ABOUT THIS TASK. Repeat verbatim only the lines from the opening of the material below through the one that contains "ވިޔަފާރި (851, 34)".

EXERCISE INPUTS.
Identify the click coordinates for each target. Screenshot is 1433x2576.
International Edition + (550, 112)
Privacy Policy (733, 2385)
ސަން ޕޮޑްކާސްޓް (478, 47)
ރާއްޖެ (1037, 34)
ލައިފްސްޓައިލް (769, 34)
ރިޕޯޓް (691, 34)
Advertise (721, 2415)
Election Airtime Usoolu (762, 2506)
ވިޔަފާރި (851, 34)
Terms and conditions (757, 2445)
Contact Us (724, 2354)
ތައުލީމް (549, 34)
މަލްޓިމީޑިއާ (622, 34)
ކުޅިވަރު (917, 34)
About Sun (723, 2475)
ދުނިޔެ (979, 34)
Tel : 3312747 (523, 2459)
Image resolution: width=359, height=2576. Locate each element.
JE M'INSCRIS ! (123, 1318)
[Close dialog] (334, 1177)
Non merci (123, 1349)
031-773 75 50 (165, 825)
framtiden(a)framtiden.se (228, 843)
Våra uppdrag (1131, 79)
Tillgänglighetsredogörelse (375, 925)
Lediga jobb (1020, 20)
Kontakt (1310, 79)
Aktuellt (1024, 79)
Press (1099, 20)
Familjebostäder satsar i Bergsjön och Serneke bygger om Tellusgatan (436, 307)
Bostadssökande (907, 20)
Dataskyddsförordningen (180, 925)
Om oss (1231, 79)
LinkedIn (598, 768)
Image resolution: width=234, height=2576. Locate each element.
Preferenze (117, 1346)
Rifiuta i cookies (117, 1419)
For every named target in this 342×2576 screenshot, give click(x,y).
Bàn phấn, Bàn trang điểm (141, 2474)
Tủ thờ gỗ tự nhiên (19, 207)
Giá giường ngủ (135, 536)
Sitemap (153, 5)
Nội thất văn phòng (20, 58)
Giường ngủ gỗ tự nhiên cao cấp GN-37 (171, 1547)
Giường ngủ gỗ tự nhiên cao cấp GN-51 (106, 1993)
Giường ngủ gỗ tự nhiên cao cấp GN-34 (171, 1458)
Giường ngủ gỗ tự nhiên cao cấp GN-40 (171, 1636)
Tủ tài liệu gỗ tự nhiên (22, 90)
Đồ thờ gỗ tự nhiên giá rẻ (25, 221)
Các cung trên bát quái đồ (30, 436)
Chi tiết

TASK SOLUTION.
Identify the click coordinates for each target. Screenshot is 1433x2576.
International Edition + (550, 112)
Privacy Policy (733, 2385)
ސަން ޕޮޑްކާސްޓް (478, 47)
ރާއްޖެ (1037, 34)
ލައިފްސްޓައިލް (769, 34)
ރިޕޯޓް (691, 34)
Advertise (721, 2415)
Election Airtime Usoolu (762, 2506)
ވިޔަފާރި (851, 34)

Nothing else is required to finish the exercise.